▶ DIRECTIONS:
Reproduce the lines of the records from the one containing "1270x952 pixels. At" up to and including the last line of the records, leaving the pictures out of your answer.

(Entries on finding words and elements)
-- BEGIN --

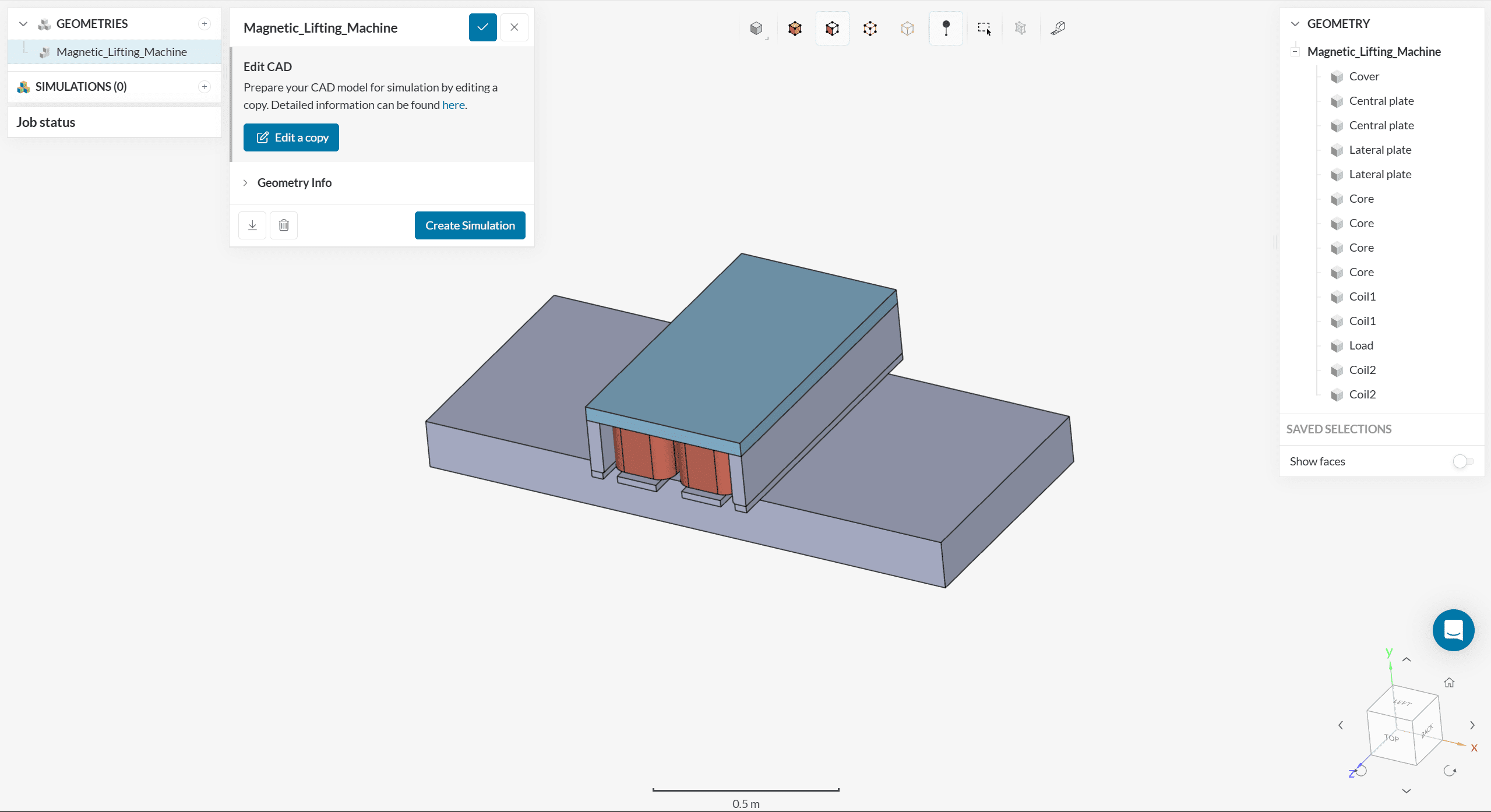Screen dimensions: 1491x812
Task: Select the volume selection mode icon
Action: point(795,28)
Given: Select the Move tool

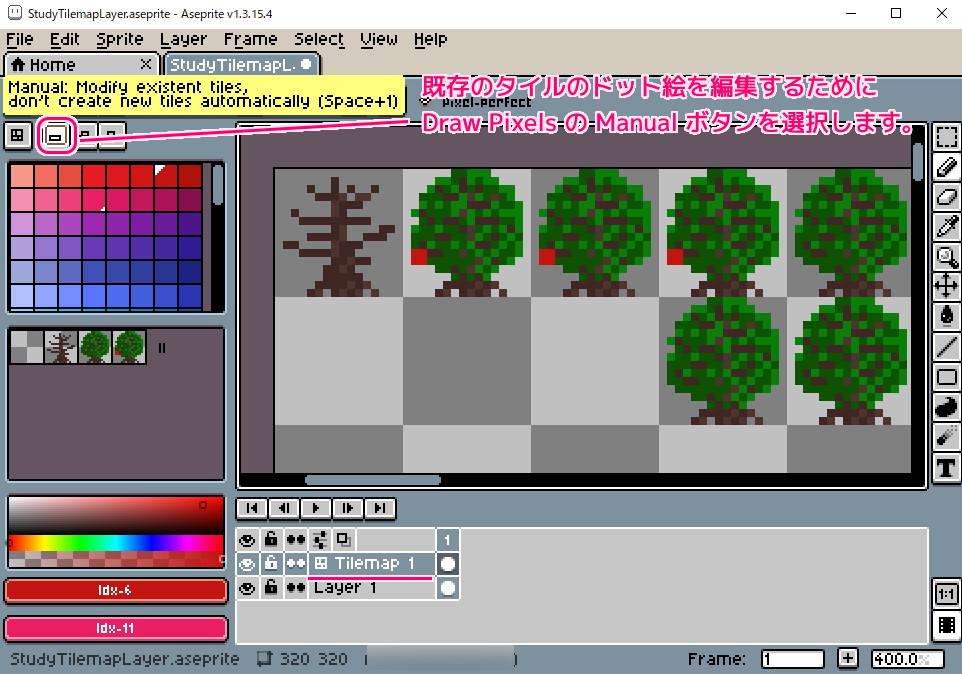Looking at the screenshot, I should pos(946,287).
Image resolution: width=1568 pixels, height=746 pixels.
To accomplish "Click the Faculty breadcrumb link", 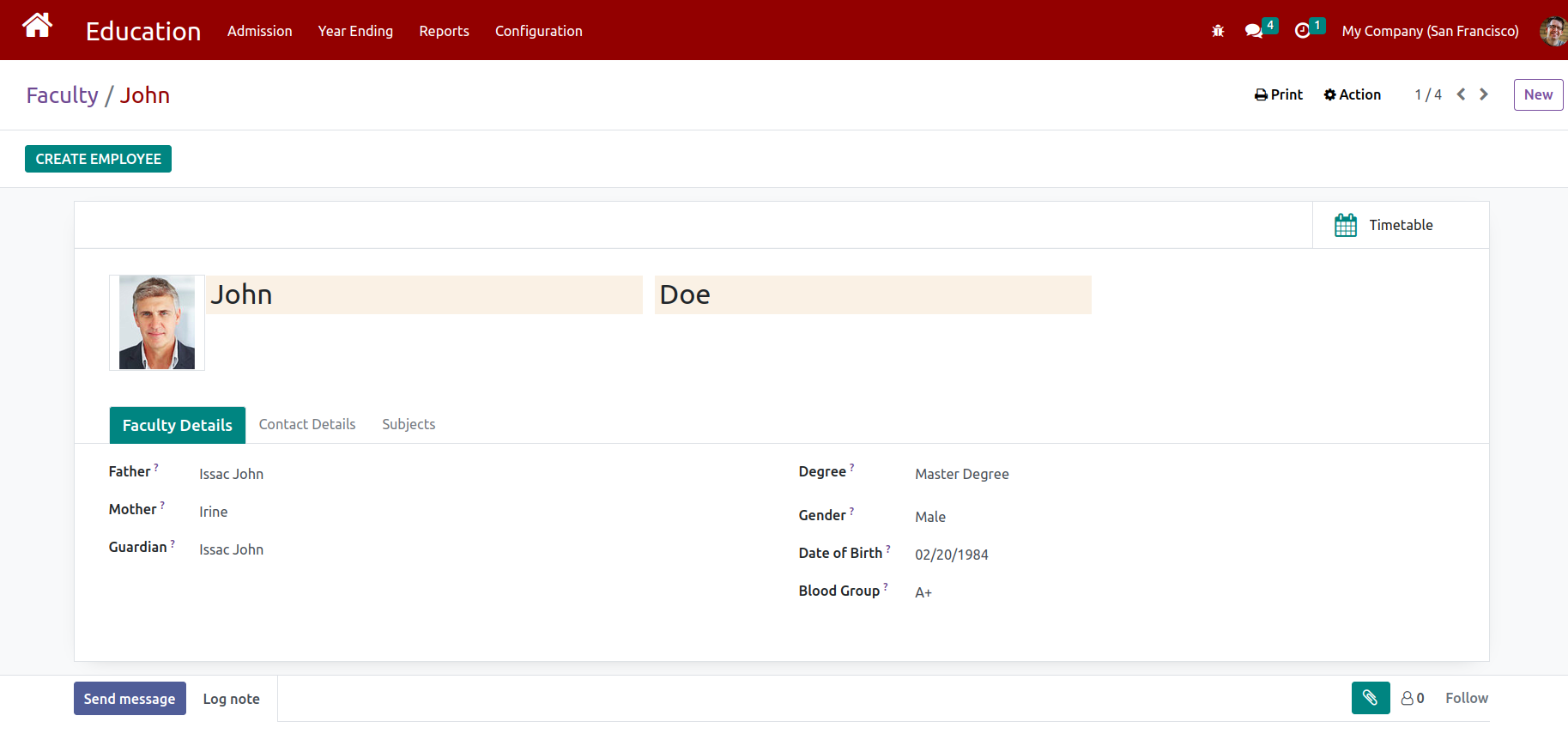I will point(62,95).
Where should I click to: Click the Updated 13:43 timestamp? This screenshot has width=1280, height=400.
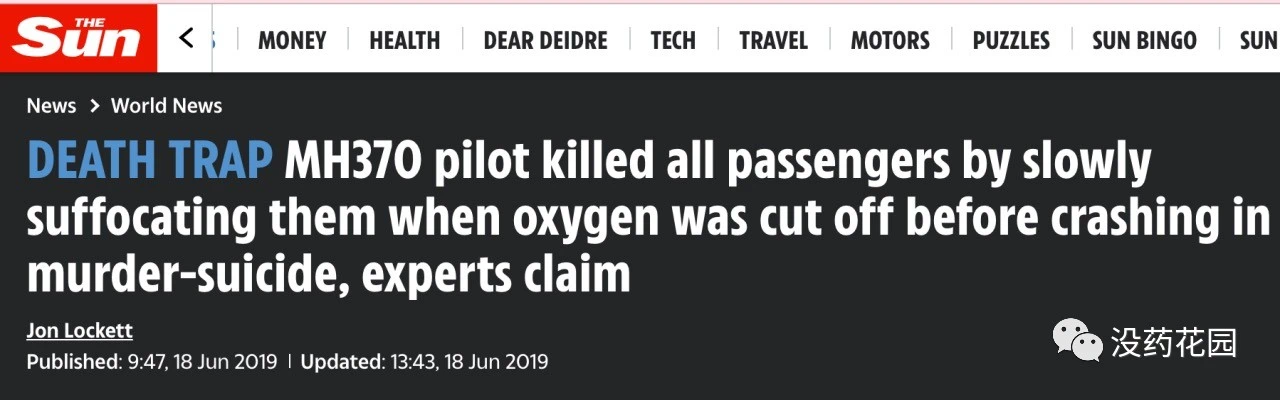coord(424,362)
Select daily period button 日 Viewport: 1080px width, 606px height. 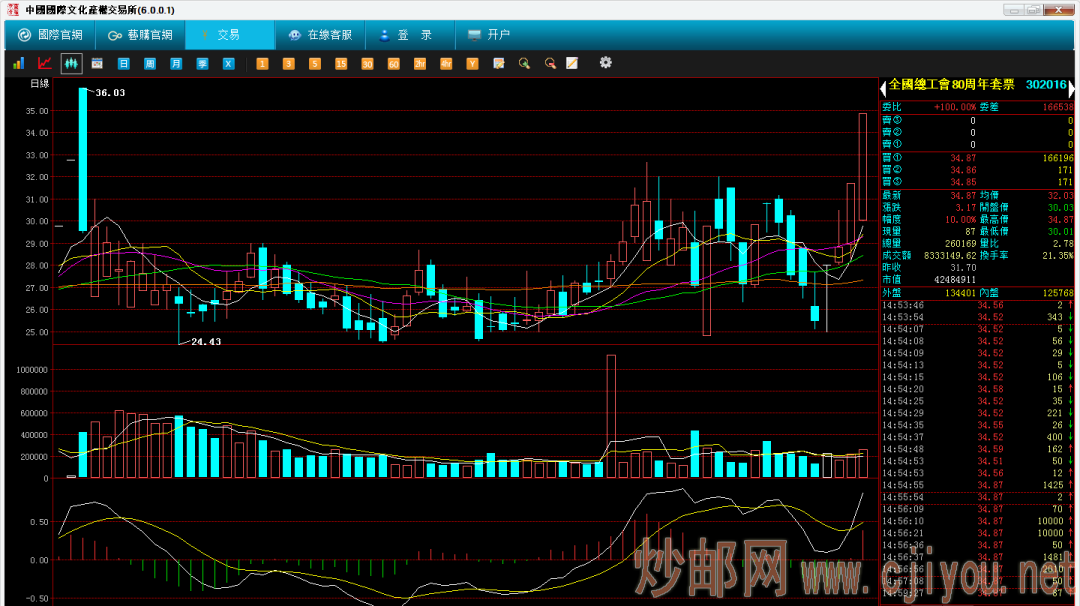[123, 63]
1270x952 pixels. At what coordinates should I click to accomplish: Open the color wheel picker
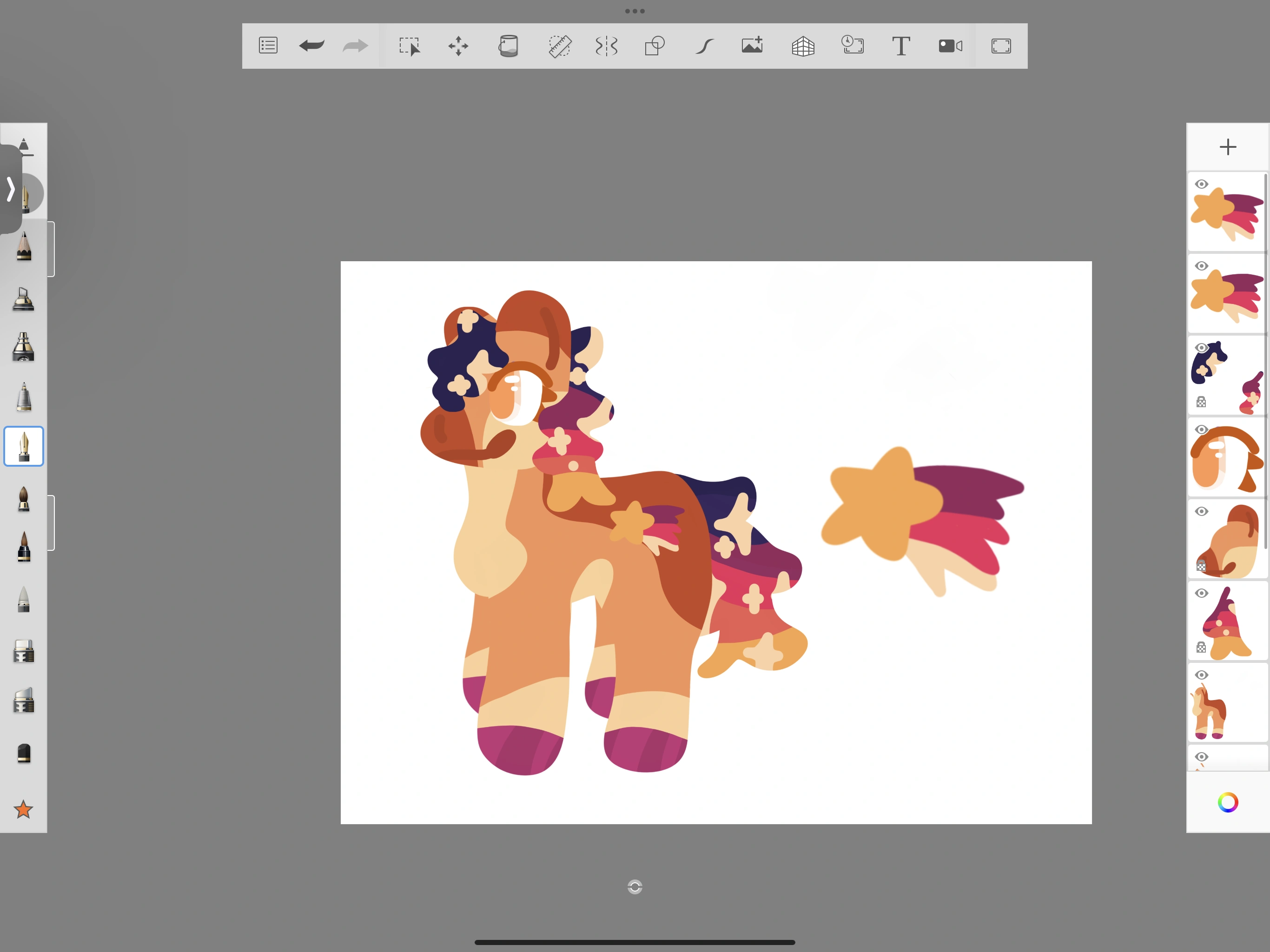[x=1228, y=802]
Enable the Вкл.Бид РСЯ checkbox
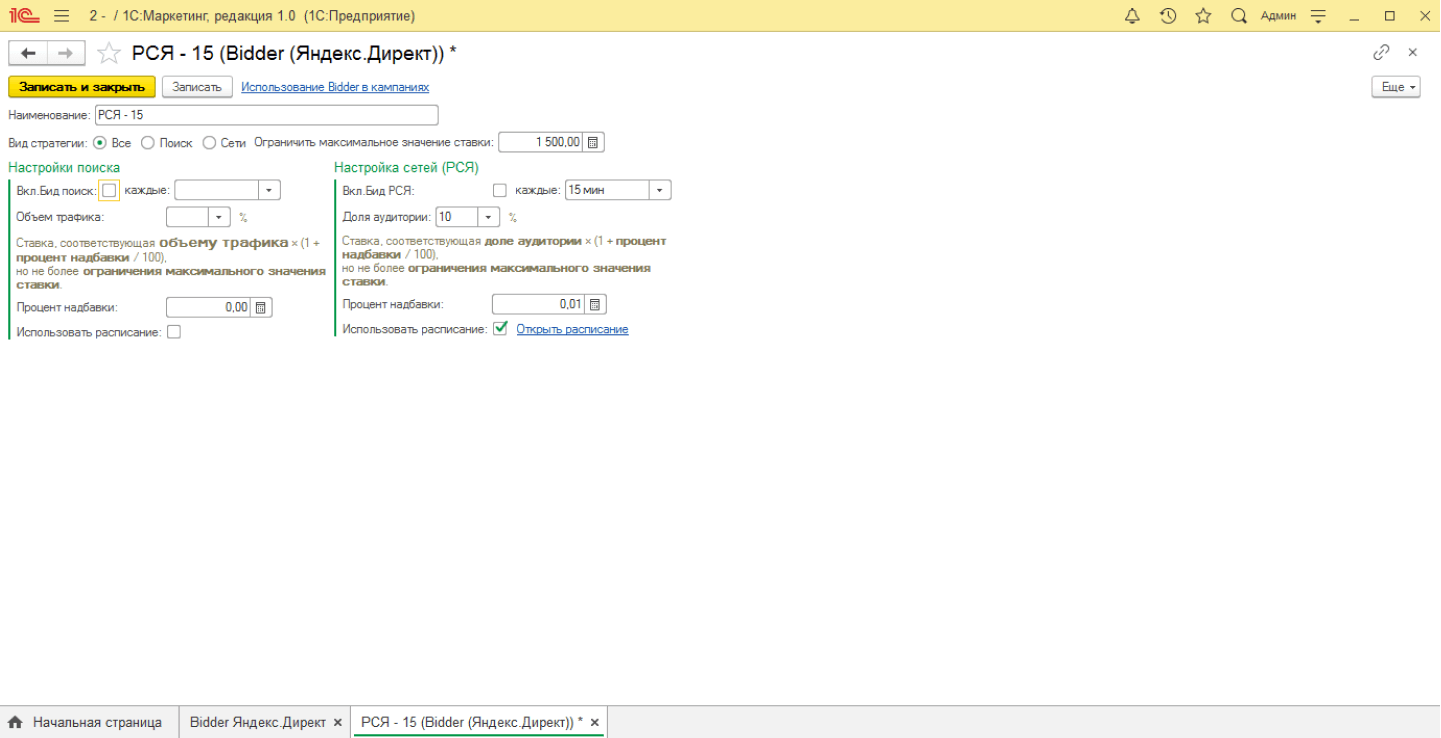This screenshot has height=738, width=1441. (x=500, y=190)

-- END --

▶ TASK ANSWER:
1270x952 pixels. At what coordinates should I click to accomplish: Open the color wheel picker
[x=1228, y=802]
Enable the Вкл.Бид РСЯ checkbox
This screenshot has height=738, width=1441. (x=500, y=190)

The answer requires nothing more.